# Kutipan Bacaan
====================

Logikanya payah, perambah yang dikendalikan mafia, rencananya direlokasi diberi lahan sedangkan orang Riau asli yang banyak tidak punya lahan hanya hidup sebagai pendodos dan buruh kebun, tidak diberi lahan; lahan di tepi desa mereka pun sudah dialokasikan oleh penguasa kepada korporasi.  Ini masalah sensitif karena menyangkut rasa keadilan.

Pakar manajemen dunia Peter Drucker benar menyebut, “the enemy is not out there”, musuh tidak berada di luar sana. Bila musuh tidak berada di luar sana, berarti musuh itu berada dalam rumah kita, namanya musuh dalam selimut, menggunting dalam lipatan. Payung penertiban kawasan kelihatannya hanya memberi makan kepada musang berbulu ayam.

====================

# Data
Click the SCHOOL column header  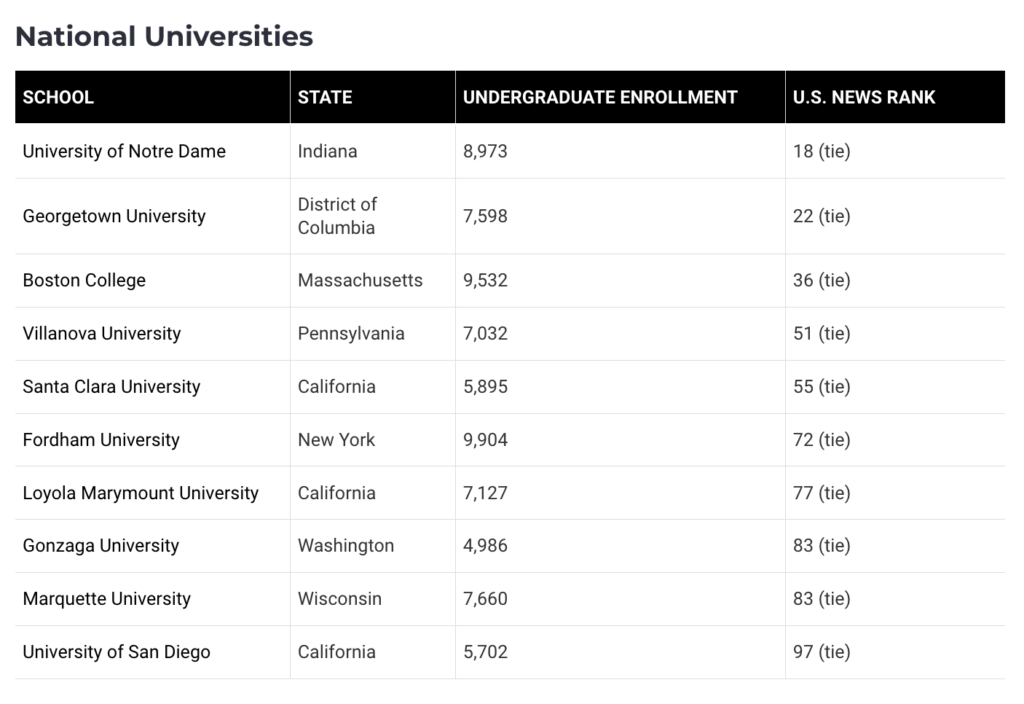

====================

# Soal Latihan
• 1. Apa terjemahan bahasa Inggris dari kalimat "Ini masalah sensitif karena menyangkut rasa keadilan." dalam bacaan tentang lahan di Riau?
• 2. Lanjutkan bacaan tentang lahan di Riau, mulai sesudah kalimat terakhirnya.
Daftar tersebut tidak diperlukan untuk mengerjakan soal.

# Kunci Jawaban
• 1. This is a sensitive issue because it concerns a sense of justice.

• 2.
Dirgahayu TNI, semoga TNI Prima, TNI Rakyat. Kalau TNI menyebut, bersama rakyat TNI Kuat, rakyat pula menyebut bersama TNI rakyat kuat dalam memperjuangkan keadilan dan kebenaran.***

(Dr. drh. H. Chaidir, MM, penulis, Ketua Umum Forum Komunikasi Pemuka Masyarakat Riau – FKPMR; Ketua DPRD Provinsi Riau dua periode 1999-2004 dan 2004-2008)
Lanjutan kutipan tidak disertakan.